------ Trecho da fonte
Entre as condições precedentes para o acordo também estava a bênção dos órgãos de concorrência. A operação já havia recebido o aval prévio nos Estados Unidos, no Japão, na China e no Brasil. Faltava, contudo, a análise da Comissão Europeia, que no fim do ano passado ainda aguardava uma longa lista de documentos solicitados às companhias.
Poucos dias antes do prazo final das empresas, o órgão europeu adiou a data final de seu parecer para 7 de agosto, o que levou a especulações de que também o prazo para a assinatura do acordo poderia se modificar. A Boeing reduziu seu engajamento para a aquisição da Embraer já no segundo semestre de 2019, mas levar as conversas até a data final teria sido apenas uma estratégia de reputação adotada para evitar, além da multa, problemas legais que poderia enfrentar ao assumir a desistência por interesse próprio.
Tudo indica que as práticas de governança de ambas as empresas sofrerão um escrutínio maior a partir de agora. A Embraer é, desde 2006, quando aderiu ao Novo Mercado da B3, uma companhia sem controlador definido. Atualmente, a maior acionista da Embraer é a gestora de recursos Brandes, com 15% do capital. Depois, na lista de acionistas relevantes, ou seja, com 5% ou pouco mais, estão BNDES, BlackRock e a casa fundamentalista americana Hotchkis & Wiley. Esse modelo dá superpoderes ao conselho de administração, de onde partiu a idealização do negócio com a Boeing.
O colegiado e os executivos estão, agora, pressionados a buscar uma solução ao mesmo tempo que devem ter suas políticas escrutinadas. O conselho da Embraer custa, em salários fixos, quase o mesmo valor da diretoria estatutária. Acessar recursos do BNDES exigirá que os executivos abdiquem de seus bônus — estará na cartilha do banco de fomento para os resgates. Na assembleia de acionistas, a companhia aprovou um pacote global de remuneração para 2020 de 63 milhões de reais — 17% maior do que o total pago no ano passado, sem pandemia e com Boeing.
------------
------ Dados registrados
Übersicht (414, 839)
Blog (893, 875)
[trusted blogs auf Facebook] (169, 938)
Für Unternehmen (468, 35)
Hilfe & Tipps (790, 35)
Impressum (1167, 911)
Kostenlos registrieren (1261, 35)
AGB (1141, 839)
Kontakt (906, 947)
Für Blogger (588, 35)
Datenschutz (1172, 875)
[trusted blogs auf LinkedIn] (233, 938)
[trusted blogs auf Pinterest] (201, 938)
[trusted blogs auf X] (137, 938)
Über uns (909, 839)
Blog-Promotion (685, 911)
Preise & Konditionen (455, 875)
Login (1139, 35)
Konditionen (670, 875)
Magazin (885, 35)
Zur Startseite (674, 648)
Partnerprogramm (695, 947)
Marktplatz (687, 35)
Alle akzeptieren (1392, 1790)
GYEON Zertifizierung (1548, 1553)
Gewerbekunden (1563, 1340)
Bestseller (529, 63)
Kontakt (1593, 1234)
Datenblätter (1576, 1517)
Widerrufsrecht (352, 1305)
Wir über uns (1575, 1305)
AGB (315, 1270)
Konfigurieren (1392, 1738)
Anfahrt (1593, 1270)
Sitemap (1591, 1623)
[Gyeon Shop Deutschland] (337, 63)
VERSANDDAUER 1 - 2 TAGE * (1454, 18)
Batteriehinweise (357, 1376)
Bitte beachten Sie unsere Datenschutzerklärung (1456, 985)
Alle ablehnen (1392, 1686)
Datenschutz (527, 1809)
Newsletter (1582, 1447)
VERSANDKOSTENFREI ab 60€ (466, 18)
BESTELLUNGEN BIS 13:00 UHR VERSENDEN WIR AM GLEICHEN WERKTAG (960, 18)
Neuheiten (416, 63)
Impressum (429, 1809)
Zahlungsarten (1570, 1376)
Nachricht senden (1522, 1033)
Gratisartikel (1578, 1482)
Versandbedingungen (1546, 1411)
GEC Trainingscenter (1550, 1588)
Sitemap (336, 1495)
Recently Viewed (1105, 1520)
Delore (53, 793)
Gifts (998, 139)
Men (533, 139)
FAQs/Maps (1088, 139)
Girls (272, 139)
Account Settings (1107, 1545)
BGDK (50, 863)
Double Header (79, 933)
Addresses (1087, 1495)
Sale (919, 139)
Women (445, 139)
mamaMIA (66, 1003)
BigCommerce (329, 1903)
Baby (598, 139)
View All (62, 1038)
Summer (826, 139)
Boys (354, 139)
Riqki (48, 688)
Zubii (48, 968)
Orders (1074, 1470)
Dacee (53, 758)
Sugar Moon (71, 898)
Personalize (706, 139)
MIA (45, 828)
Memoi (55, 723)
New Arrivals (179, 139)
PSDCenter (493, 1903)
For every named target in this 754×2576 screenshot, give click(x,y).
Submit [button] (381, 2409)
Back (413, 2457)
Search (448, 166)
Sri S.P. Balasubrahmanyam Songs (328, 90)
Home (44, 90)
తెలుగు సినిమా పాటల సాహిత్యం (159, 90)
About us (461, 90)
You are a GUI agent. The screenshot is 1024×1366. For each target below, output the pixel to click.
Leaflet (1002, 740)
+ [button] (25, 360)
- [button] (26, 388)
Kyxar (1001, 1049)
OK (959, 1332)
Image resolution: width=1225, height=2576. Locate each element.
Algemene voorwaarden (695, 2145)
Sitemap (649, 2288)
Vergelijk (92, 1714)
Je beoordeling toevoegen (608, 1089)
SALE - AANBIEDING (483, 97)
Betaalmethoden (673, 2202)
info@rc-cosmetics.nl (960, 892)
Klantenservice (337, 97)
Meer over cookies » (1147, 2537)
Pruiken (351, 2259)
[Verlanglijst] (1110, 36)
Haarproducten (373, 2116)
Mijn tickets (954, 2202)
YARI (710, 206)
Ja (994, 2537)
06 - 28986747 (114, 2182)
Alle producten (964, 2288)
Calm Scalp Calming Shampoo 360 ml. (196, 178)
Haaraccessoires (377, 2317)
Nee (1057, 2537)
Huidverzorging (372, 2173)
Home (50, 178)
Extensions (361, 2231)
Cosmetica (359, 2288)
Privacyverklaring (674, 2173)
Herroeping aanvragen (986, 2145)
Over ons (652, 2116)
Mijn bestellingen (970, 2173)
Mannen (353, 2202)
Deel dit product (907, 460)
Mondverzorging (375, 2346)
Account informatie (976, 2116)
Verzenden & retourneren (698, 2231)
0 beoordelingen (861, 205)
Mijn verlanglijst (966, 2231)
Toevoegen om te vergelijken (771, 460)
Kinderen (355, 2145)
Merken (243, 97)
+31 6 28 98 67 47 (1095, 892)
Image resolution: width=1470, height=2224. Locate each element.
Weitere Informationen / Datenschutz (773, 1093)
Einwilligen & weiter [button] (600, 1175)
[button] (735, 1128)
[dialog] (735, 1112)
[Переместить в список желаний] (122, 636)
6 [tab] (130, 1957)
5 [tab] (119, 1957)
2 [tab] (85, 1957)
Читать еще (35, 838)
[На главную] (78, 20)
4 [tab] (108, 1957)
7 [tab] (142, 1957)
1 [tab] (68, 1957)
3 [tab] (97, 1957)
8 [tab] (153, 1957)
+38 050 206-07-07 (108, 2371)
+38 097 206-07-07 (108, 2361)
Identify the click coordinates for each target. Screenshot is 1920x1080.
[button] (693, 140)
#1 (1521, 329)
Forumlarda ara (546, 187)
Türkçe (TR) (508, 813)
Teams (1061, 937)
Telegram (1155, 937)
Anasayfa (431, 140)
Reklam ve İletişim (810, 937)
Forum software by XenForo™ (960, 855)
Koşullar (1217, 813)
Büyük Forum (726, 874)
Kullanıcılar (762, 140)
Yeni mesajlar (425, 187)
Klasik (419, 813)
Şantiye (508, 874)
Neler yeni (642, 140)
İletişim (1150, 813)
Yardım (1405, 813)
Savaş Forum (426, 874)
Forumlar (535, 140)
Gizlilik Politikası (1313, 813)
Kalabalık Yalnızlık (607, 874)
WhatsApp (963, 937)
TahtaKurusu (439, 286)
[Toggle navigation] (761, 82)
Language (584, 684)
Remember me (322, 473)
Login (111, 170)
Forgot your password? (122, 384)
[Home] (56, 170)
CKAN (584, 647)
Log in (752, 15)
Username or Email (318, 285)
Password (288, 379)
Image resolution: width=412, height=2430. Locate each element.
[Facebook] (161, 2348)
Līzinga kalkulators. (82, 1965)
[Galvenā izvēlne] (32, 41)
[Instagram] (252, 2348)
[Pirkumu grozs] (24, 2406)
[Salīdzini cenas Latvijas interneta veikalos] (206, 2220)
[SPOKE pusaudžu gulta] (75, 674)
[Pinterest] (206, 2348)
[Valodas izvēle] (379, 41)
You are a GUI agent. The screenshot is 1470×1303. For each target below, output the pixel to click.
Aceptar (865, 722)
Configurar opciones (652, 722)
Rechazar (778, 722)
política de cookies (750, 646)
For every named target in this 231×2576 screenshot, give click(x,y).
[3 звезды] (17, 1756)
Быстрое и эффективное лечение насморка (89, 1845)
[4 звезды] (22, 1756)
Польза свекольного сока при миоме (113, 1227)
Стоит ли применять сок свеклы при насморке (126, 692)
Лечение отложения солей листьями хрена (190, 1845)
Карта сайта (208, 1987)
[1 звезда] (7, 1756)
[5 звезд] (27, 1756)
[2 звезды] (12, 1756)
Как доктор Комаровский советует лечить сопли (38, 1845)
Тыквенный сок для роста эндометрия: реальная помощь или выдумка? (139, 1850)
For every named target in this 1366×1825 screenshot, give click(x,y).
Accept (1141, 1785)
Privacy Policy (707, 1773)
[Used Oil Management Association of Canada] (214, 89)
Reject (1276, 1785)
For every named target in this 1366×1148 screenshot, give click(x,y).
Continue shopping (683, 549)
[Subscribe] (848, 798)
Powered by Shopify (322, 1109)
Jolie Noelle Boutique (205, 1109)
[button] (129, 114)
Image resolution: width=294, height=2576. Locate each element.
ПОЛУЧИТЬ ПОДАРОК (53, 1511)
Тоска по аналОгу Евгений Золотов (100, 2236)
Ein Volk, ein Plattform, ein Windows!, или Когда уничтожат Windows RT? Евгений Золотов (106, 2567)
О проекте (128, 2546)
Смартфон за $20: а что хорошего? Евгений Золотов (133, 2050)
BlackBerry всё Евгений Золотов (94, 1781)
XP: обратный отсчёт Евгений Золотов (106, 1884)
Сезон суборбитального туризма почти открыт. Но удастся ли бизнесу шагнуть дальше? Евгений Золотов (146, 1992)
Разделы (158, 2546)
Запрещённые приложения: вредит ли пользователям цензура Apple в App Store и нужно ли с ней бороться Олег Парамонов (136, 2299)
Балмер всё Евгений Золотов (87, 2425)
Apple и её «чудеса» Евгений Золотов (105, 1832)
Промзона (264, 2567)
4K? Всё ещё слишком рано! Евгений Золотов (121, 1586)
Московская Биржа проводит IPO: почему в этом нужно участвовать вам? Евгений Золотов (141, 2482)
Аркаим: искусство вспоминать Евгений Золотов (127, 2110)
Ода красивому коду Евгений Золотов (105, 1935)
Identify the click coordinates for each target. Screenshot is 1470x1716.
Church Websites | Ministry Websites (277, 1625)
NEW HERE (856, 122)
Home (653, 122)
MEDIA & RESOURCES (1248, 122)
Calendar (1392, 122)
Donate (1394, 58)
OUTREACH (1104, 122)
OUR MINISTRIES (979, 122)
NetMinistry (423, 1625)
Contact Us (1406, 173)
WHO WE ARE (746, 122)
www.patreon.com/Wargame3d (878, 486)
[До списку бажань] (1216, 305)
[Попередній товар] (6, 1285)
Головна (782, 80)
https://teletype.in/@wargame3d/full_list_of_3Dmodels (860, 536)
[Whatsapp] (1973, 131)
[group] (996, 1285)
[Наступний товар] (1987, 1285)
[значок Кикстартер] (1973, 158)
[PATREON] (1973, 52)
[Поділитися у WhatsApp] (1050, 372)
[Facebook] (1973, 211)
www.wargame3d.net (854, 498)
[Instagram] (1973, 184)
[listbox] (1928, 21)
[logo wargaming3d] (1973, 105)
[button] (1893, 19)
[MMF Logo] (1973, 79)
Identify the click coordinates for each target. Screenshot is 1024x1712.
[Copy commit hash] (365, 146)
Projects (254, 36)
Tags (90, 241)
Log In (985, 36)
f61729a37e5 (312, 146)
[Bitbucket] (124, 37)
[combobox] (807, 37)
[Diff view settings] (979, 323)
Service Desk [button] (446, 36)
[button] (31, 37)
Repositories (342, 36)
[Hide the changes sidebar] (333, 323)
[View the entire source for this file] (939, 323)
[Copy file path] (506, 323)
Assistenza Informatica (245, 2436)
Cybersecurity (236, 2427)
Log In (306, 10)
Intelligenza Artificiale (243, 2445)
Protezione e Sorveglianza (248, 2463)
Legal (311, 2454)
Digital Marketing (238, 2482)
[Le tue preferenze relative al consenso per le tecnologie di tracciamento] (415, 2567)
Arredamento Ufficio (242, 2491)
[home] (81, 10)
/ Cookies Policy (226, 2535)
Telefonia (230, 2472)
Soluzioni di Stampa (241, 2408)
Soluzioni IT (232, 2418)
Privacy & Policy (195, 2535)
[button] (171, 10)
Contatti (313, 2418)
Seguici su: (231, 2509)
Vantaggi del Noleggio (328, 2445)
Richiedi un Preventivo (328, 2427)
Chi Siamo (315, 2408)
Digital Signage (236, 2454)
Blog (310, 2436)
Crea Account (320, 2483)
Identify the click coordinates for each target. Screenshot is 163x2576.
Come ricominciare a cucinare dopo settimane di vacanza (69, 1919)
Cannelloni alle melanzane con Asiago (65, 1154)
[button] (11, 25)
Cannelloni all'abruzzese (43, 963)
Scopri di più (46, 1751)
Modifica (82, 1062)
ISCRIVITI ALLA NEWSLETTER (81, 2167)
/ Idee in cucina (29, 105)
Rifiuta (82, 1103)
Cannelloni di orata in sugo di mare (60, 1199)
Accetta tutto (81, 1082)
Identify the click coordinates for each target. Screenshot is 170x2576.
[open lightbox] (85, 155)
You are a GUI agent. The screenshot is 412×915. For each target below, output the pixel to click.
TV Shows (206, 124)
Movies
------------
Requisitos das tarefas:
1. Responda com base no trecho sobre a Embraer e a Boeing:
(a) Para qual data a Comissão Europeia adiou seu parecer?
(b) Desde que ano a Embraer é uma companhia sem controlador definido?
(c) De quanto foi o pacote global de remuneração aprovado para 2020?
2. Dê a continuação do trecho sobre a Embraer e a Boeing a partir da última frase apresentada.
As linhas acima vêm de outra fonte, sem relação com o trecho.

Respostas por tarefa:
1.
(a) Para 7 de agosto.
(b) Desde 2006.
(c) De 63 milhões de reais.

2.
Na Boeing, o grande ponto a ser atacado na governança serão as agressivas recompras de ações. O saldo em tesouraria que a Boeing mantinha de suas próprias ações estava em 55 bilhões de dólares no fim de março (registradas pelo valor de custo, e não pelo de bolsa), comparado a um caixa disponível de 15 bilhões de dólares. Como uma empresa que foi tão a fundo nas recompras agora não tem caixa para consumar o negócio com a Embraer? Ficar sozinha pode não ser o fim do mundo para a empresa brasileira, apesar da tormenta de reunir o que estava separado.
Se antes dizia que precisava da parceria com a Boeing para sobreviver, agora a Embraer consegue enxergar outro futuro, sozinha. “Quando esta crise passar, o mercado de aviação será muito diferente. Com menos passageiros e menos viagens longas, a demanda por aviões de médio porte vai crescer mais do que se previa anteriormente”, diz um alto executivo da Embraer. Segundo esse raciocínio, as companhias aéreas vão priorizar os aviões que têm até 150 lugares, especialidade da fabricante brasileira. Um novo modelo, o E195-E2, já foi entregue à Azul. Não há vencedores no trágico negócio entre brasileiros e americanos. Mas a Embraer pode estar numa encruzilhada menor do que a Boeing.